[Word and element location records]

- - -

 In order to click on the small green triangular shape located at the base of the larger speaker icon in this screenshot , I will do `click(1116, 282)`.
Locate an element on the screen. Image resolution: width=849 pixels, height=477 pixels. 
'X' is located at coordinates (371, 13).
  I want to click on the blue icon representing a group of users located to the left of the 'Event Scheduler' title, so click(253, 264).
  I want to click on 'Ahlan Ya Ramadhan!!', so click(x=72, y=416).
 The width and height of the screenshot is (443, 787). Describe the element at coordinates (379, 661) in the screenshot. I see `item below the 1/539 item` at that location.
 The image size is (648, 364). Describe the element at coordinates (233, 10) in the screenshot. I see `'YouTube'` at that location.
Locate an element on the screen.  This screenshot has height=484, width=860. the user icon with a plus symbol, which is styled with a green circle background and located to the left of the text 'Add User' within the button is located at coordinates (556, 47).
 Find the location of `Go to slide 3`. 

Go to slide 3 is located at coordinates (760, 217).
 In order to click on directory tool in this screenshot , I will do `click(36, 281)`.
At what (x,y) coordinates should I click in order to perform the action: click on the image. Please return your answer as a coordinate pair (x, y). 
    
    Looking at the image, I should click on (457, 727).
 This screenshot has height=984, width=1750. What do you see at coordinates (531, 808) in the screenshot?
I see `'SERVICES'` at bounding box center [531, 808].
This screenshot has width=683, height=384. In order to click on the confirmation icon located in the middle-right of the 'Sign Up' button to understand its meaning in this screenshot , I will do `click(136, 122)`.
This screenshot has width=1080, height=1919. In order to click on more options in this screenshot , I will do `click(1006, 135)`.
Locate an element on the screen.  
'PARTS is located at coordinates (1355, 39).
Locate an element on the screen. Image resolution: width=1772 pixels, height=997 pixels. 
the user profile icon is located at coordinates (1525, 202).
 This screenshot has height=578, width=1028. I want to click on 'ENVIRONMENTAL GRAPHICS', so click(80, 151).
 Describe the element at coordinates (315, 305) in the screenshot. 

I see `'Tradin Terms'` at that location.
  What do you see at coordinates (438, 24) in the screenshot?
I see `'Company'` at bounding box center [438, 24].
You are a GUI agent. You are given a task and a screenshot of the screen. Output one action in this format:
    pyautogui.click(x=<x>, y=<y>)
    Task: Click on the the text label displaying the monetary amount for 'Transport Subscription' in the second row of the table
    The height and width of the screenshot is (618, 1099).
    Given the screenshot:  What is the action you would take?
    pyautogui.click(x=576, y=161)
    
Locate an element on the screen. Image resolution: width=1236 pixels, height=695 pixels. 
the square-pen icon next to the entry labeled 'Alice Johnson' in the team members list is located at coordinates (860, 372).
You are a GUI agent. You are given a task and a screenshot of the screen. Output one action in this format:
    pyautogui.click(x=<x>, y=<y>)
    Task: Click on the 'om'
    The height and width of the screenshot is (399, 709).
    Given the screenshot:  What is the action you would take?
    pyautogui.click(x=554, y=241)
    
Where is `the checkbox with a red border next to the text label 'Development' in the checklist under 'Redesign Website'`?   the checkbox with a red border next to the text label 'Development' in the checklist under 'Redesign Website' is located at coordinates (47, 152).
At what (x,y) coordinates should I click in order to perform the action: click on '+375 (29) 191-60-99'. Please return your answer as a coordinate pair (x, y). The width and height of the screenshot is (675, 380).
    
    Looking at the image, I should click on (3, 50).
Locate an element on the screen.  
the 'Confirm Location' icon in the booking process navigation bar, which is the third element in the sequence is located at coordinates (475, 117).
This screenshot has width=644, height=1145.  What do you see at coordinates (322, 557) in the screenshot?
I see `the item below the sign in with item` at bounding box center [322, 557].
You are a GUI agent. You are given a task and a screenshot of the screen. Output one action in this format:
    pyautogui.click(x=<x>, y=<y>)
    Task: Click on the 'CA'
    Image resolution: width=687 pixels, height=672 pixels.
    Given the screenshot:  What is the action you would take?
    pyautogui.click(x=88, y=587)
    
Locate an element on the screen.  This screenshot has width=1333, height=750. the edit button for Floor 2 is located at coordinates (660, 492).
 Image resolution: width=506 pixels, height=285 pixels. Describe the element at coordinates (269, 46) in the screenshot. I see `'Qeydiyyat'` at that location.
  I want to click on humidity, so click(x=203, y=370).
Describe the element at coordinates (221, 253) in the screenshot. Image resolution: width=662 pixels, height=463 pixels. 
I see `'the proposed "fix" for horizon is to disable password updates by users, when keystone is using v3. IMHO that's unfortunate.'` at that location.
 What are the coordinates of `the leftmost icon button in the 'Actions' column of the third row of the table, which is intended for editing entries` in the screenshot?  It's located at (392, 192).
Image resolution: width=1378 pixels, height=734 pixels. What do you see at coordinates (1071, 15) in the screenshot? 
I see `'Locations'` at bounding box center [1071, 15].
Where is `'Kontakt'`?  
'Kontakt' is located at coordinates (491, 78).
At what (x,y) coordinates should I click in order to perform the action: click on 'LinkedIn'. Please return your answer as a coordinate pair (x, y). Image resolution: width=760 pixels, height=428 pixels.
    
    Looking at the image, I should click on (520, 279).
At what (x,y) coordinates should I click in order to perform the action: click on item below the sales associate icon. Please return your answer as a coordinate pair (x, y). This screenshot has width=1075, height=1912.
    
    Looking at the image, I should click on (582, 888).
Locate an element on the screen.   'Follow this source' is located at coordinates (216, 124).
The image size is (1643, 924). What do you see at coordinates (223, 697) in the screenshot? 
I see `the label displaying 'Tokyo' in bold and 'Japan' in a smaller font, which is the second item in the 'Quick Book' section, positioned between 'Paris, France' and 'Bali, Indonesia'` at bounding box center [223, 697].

- - -

:: WRITTEN INSTRUCTION ::
Reproduce everything from the start of the material down to the line containing "The image size is (648, 364).", replacing "speaker icon" with "audio icon" and leaving all else unchanged.

:: PROBLEM SOLUTION ::
 In order to click on the small green triangular shape located at the base of the larger audio icon in this screenshot , I will do `click(1116, 282)`.
Locate an element on the screen. Image resolution: width=849 pixels, height=477 pixels. 
'X' is located at coordinates (371, 13).
  I want to click on the blue icon representing a group of users located to the left of the 'Event Scheduler' title, so click(253, 264).
  I want to click on 'Ahlan Ya Ramadhan!!', so click(x=72, y=416).
 The width and height of the screenshot is (443, 787). Describe the element at coordinates (379, 661) in the screenshot. I see `item below the 1/539 item` at that location.
 The image size is (648, 364). Describe the element at coordinates (233, 10) in the screenshot. I see `'YouTube'` at that location.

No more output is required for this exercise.